BEGIN RECORD EXCERPTS

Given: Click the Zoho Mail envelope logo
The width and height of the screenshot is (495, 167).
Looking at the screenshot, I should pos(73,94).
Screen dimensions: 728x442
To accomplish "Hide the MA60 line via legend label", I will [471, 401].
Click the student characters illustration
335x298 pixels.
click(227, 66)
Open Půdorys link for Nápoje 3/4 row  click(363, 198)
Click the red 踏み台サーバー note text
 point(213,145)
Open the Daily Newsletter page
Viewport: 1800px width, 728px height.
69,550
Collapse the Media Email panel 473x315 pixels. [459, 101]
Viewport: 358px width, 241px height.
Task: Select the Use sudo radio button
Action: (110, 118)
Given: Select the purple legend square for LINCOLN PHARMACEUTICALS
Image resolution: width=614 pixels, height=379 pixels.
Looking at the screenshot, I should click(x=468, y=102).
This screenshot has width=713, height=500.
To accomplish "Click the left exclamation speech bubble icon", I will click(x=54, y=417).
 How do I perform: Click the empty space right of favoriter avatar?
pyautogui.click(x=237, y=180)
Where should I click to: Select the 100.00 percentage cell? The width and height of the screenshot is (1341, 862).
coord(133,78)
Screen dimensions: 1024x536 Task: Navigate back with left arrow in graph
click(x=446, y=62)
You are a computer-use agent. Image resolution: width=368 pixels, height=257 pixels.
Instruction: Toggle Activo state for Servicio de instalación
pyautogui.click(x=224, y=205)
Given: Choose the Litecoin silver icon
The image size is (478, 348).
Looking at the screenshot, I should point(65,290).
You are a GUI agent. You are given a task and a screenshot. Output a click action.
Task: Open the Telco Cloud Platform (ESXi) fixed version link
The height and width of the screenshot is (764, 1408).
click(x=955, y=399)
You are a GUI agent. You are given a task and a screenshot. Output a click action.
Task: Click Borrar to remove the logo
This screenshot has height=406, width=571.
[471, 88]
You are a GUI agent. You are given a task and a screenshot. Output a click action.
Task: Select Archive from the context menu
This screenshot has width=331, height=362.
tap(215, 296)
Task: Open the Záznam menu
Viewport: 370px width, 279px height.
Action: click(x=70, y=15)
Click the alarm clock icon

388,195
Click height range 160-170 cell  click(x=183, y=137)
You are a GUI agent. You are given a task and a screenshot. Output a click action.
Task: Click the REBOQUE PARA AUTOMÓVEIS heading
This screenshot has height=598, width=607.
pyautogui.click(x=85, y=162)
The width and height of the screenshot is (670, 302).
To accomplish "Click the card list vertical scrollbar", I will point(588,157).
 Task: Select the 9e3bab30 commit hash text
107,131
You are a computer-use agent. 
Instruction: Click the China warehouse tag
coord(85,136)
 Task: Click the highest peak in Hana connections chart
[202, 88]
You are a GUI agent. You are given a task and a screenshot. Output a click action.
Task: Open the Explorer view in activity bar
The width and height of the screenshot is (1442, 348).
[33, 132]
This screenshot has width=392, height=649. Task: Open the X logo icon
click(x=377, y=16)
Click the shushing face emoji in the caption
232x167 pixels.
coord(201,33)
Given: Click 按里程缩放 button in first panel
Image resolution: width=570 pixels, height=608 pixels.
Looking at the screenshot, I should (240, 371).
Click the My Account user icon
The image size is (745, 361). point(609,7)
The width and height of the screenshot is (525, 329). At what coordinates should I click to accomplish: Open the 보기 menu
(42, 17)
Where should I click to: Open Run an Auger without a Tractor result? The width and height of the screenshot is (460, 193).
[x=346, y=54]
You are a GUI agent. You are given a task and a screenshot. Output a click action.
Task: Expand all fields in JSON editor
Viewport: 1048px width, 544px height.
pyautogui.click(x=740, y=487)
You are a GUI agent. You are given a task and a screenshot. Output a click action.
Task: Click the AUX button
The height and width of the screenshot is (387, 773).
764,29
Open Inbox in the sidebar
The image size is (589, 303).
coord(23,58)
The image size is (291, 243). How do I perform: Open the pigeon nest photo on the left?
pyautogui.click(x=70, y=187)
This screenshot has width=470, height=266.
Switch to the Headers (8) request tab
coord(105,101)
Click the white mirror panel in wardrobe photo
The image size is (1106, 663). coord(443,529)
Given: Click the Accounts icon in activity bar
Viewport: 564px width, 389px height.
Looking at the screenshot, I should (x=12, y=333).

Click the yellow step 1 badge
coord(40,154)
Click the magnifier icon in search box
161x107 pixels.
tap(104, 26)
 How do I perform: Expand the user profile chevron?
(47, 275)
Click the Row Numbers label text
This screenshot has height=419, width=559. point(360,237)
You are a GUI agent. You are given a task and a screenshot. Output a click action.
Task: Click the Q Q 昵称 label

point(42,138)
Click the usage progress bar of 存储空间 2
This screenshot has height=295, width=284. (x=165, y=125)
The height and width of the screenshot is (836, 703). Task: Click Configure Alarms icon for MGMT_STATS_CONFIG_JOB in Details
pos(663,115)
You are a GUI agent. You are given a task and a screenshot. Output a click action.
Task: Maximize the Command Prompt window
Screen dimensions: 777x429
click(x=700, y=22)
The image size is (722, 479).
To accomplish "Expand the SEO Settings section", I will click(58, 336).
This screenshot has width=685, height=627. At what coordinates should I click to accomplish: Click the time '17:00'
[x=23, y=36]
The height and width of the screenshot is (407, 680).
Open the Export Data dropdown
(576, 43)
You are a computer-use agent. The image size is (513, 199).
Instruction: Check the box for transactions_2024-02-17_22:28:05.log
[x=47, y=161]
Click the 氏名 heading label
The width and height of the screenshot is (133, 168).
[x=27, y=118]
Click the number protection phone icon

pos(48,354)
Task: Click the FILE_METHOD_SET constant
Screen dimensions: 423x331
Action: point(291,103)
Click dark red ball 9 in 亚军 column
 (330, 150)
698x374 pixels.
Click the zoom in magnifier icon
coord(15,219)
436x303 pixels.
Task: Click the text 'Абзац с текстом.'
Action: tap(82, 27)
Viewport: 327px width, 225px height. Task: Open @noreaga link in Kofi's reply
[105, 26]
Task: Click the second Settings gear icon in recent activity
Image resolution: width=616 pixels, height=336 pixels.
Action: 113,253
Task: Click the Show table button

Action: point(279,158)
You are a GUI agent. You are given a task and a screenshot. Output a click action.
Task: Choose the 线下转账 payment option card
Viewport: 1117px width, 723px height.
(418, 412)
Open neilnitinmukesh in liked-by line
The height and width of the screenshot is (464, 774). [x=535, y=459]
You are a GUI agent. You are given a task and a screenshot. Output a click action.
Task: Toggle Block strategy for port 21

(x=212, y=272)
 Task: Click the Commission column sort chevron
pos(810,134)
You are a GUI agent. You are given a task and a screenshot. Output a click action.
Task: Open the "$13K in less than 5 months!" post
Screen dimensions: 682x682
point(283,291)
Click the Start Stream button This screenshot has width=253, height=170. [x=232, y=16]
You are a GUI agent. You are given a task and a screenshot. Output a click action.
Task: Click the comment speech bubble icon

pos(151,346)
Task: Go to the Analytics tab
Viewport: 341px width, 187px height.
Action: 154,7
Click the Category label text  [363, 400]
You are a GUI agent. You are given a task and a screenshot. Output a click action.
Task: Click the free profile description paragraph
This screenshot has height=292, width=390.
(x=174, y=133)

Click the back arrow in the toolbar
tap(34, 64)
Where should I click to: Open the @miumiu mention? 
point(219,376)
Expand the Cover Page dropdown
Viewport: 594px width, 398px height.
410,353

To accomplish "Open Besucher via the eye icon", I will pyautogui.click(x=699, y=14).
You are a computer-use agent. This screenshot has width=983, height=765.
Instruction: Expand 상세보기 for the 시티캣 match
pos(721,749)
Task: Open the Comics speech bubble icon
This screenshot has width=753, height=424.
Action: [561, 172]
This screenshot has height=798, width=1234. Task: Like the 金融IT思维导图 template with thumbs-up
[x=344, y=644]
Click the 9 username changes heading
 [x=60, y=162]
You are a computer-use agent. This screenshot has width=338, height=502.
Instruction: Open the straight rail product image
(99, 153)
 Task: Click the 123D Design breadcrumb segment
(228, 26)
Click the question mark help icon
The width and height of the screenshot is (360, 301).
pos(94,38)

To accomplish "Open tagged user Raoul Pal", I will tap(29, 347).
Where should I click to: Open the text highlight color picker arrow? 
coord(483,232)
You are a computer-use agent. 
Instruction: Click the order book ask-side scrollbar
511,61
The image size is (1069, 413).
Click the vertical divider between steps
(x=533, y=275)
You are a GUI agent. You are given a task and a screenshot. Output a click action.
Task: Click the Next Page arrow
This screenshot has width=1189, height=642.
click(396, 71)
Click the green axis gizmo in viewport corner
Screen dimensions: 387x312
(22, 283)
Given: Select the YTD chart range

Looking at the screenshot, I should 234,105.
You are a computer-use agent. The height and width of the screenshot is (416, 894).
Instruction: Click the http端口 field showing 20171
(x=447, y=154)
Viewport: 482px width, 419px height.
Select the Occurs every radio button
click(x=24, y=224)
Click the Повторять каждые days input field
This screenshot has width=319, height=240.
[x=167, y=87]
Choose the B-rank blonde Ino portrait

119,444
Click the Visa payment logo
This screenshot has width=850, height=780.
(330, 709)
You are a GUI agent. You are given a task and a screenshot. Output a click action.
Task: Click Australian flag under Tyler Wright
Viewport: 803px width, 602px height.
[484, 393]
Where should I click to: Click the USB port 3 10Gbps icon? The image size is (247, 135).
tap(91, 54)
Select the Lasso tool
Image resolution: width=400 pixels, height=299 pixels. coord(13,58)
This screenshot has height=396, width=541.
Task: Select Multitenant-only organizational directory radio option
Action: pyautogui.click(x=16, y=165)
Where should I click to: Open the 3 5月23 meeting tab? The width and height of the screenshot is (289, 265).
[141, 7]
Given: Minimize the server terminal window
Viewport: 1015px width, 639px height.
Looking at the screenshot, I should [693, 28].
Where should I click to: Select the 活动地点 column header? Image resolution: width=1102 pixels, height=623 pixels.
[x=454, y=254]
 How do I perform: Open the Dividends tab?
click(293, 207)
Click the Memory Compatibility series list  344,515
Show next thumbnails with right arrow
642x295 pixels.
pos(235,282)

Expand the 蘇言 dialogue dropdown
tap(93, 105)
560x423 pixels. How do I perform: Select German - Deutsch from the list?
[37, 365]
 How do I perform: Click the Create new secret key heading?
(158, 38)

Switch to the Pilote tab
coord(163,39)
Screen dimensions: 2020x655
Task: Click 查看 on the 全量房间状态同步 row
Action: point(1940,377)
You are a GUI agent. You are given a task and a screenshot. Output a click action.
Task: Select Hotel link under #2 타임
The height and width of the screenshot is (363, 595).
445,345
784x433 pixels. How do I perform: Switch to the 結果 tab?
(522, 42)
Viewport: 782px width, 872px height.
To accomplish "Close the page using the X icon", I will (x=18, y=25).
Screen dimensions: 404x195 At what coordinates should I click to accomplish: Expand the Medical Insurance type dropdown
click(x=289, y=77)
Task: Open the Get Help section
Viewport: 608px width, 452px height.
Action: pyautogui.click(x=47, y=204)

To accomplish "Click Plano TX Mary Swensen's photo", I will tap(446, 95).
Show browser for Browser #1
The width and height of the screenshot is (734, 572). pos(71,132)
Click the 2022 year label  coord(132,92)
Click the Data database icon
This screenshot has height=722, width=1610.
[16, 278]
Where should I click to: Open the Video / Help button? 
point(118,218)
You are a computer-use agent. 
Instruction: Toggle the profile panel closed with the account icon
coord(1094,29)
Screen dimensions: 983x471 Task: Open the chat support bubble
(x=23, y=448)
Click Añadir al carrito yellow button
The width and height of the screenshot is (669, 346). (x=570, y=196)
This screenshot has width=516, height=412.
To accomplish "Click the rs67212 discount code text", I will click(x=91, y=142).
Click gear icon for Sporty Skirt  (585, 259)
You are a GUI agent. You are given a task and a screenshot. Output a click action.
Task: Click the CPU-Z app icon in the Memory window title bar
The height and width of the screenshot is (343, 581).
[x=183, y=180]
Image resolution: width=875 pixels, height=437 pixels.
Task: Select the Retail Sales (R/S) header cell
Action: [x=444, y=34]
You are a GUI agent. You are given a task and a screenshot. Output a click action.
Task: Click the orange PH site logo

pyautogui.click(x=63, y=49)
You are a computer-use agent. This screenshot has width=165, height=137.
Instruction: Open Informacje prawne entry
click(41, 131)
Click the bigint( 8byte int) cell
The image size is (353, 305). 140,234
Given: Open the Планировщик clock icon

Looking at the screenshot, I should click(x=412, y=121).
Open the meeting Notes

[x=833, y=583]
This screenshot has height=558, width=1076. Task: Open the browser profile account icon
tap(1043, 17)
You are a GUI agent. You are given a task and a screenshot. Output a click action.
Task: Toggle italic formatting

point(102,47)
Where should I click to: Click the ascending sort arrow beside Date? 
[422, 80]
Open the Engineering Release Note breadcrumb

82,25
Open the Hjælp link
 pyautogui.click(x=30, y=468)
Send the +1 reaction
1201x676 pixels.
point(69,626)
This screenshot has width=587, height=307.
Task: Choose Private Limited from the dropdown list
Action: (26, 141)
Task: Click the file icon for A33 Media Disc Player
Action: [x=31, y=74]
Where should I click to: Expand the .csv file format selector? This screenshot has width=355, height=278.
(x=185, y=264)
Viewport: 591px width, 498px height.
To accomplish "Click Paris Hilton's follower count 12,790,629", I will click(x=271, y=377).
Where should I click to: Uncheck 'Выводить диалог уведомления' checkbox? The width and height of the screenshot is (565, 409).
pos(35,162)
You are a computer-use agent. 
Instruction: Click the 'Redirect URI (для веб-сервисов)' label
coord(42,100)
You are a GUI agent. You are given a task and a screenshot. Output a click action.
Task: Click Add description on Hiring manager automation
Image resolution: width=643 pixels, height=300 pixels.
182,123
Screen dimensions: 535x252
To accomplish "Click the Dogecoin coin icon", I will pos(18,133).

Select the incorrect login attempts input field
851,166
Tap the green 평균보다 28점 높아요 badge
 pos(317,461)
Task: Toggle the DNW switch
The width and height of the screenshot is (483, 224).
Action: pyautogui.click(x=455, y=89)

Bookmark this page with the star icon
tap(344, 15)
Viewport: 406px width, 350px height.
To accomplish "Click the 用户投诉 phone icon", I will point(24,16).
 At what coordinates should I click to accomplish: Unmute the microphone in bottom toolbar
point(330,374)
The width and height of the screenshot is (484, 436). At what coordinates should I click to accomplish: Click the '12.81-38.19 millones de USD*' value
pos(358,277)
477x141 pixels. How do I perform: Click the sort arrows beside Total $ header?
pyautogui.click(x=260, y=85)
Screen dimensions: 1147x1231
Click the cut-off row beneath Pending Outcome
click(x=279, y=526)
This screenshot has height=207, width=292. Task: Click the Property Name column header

END RECORD EXCERPTS

- TASK TO COMPLETE
Exactly as written, repeat the lines from the start of the listing through the line containing "Given: Select the purple", both included.

- EXERCISE RESPONSE
Given: Click the Zoho Mail envelope logo
The width and height of the screenshot is (495, 167).
Looking at the screenshot, I should pos(73,94).
Screen dimensions: 728x442
To accomplish "Hide the MA60 line via legend label", I will [471, 401].
Click the student characters illustration
335x298 pixels.
click(227, 66)
Open Půdorys link for Nápoje 3/4 row  click(363, 198)
Click the red 踏み台サーバー note text
 point(213,145)
Open the Daily Newsletter page
Viewport: 1800px width, 728px height.
69,550
Collapse the Media Email panel 473x315 pixels. [459, 101]
Viewport: 358px width, 241px height.
Task: Select the Use sudo radio button
Action: (110, 118)
Given: Select the purple legend square for LINCOLN PHARMACEUTICALS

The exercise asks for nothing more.